Но этим единственным – хотя и выразительным – штрихом Войнович не ограничивается. Рядом ложится другой штрих, уже не такой безобидный, резко высвечивающий фигуру председателя с новой, совсем уже неожиданной для нас стороны:

…Пришел председатель. В последние дни его мучили приступы ревматизма, и он ходил опираясь на палку. Увидев незнакомого молодого человека, председатель решил, что это, должно быть, из обкома комсомола. «Опять какая-нибудь проверка», – недовольно подумал он. Однако он никак своего недовольства не проявил и, протянув гостю руку, представился:

– Пятница.

– Корзин, – ответил парень. Потом подумал и уточнил: – Вадим.

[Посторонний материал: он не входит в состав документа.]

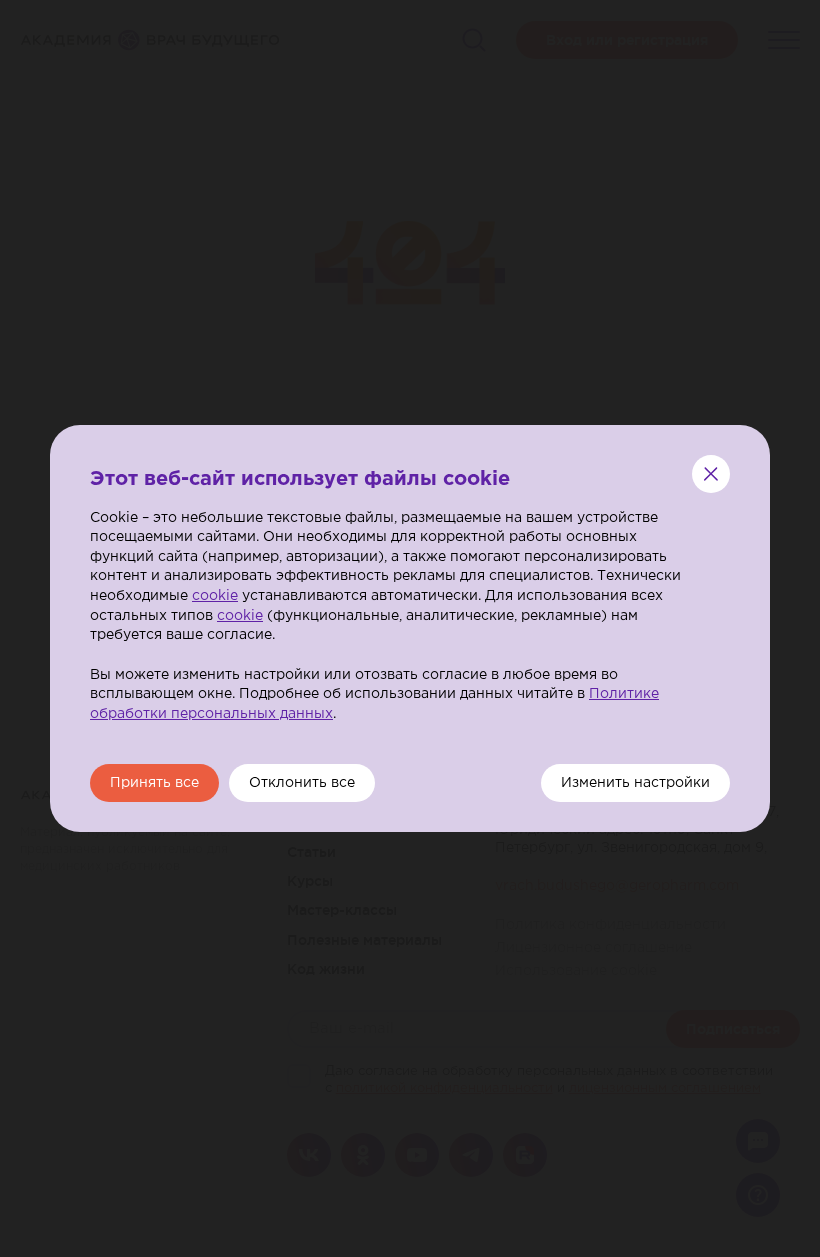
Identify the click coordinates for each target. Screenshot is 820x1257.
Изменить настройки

– Культуру проверять? – полуутвердительно спросил Пятница.

– Нет.

«Заливает», – подумал Пятница и на всякий случай стал рассказывать приезжему, какая работа по части улучшения культурно-просветительной работы ведется в Поповке и в целом по колхозу.

Знакомый, примелькавшийся образ горящего на работе и не сомневающегося в высоком смысле своего труда старого энтузиаста вдруг исчез. В казавшейся нам только что сусальной, отчасти даже плакатной фигуре вдруг проглянули совсем другие черты: затаенный, давно уже ставший привычным, ни на миг не отпускающий председателя страх перед какой-нибудь очередной ревизией – то ли из обкома комсомола, то ли еще откуда повыше.

Из этого «зерна» позже у Войновича вырастет монументальный образ совсем другого председателя колхоза – Голубева, одного из главных действующих лиц его романа «Жизнь и необычайные приключения солдата Ивана Чонкина».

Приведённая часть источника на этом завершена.